428. CHARACTERIZATION OF CD82/KAI1 IN ESOPHAGEAL ADENOCARCINOMA

Abstract

Abstract The incidence of esophageal adencocarcinoma (EAC) has increased in last decades. Regardless to improved perioperative chemotherapies and surgical approaches, the prognosis for EAC in advanced stages is poor. CD82 is a tumor suppressor gene, and its downregulation correlates with invasive growth, metastases formation and advanced clinical stages. CD82 might influence the Wnt/ß-catenin signaling pathway.
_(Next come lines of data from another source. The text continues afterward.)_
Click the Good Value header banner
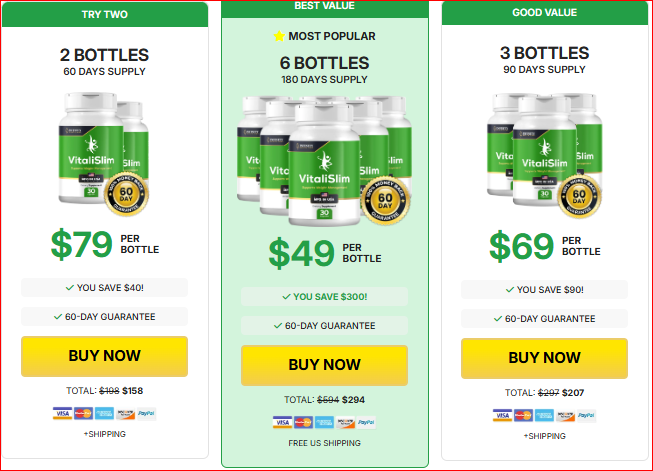 (545, 13)
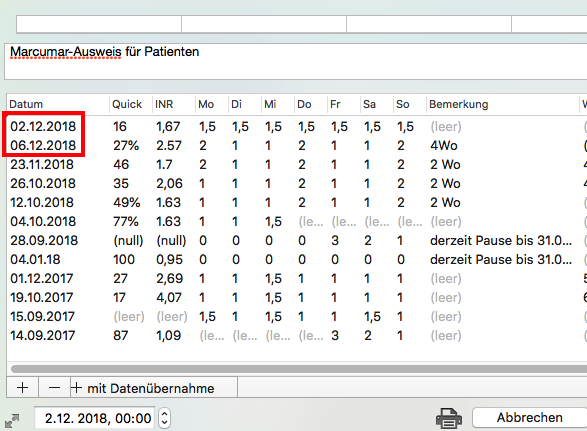The image size is (587, 431).
Task: Select the row dated 23.11.2018
Action: point(296,164)
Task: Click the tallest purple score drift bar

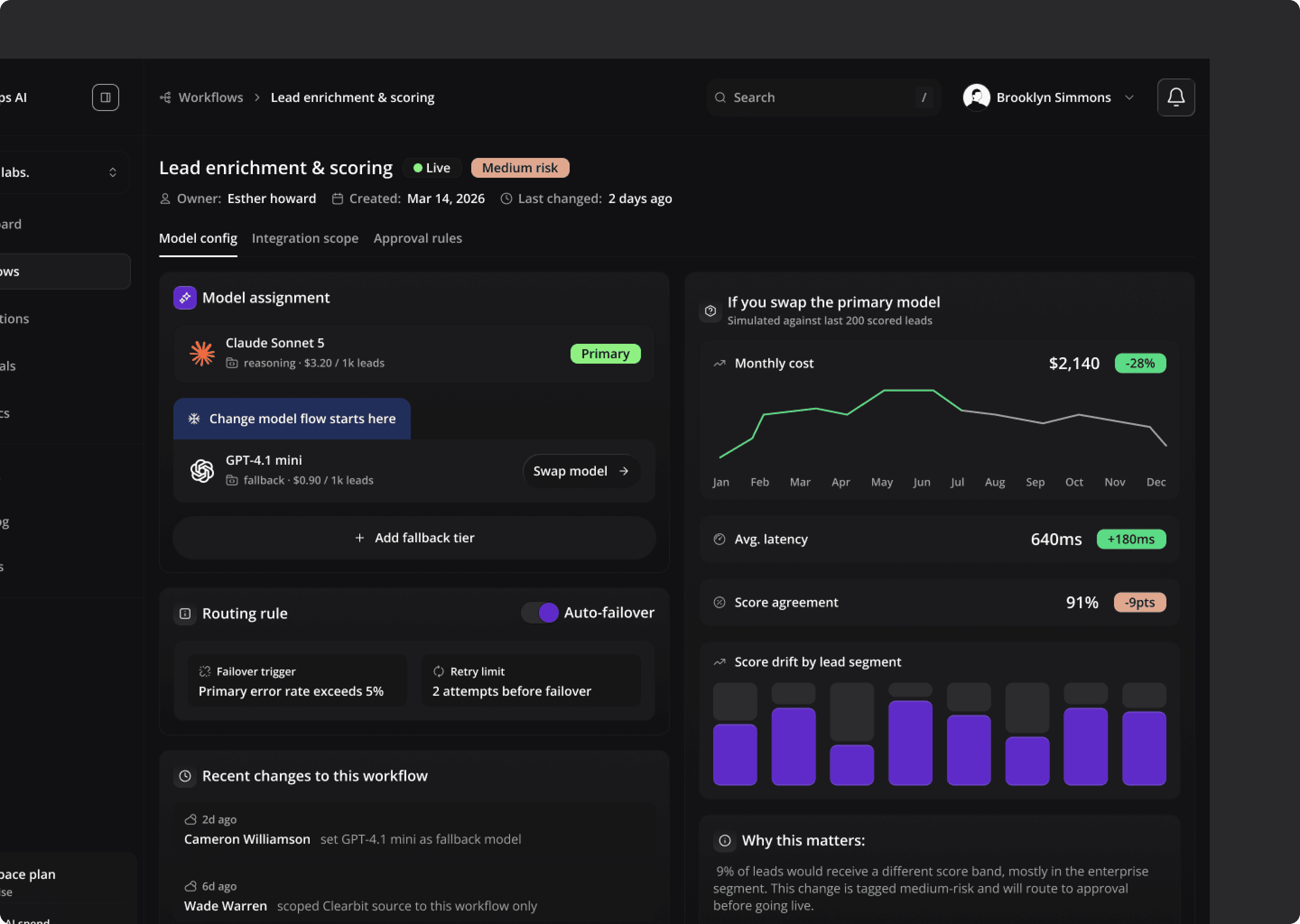Action: [910, 743]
We used an in vitro Barrett’s esophagus cell culture model, represented by esophageal squamous cell epithelium (EPC1, EPC2), metaplasia (CP-A), dysplasia (CP-B) and esophageal adenocarcinoma (OE33, OE19, SKGT4, FLO1). Antisense LNA Oligonucleotides (GapmeRs, Qiagen) were used to achieve a transient knockdown of CD82 in OE33 and OE19 cells. mRNA and proteins were analyzed by q-RT-PCR and western blot analyses, respectively. A fluorescence antibody specific to CD82 was used for flow cytometry analysis. Proliferation assay, colony formation assay and boyden chamber assay were performed after CD82-knockdown to further analyze cell proliferation, cell growth and survival, colony forming and cell migration. CD82 was expressed in all investigated cell lines by flow cytometry with a significant overexpression in OE19 and FLO1 cells. A stable downregulation of CD82 was achieved in OE33 and OE19 cells. Proliferation assays showed a significantly higher proliferation rate at 72 hours after CD82-knockdown in OE33 cells. A significantly higher mRNA expression of vimentin was observed after CD82-knockdown in OE33. Colony formation assay showed a significantly higher colony count after CD82-knockdown in both cell lines. Cell migration was increased after CD82-downregulated in OE33 and OE19 cells. CD82 might influence the expression of mesenchymal marker proteins, cell migration abilities and the process of colony forming and thus enhance the metastatic potential of OE33 and OE19 cells. Low expression of CD82 could alter metastasis and cancer progression but further molecular characterizations are needed to elucidate the impact on carcinogenesis of EAC.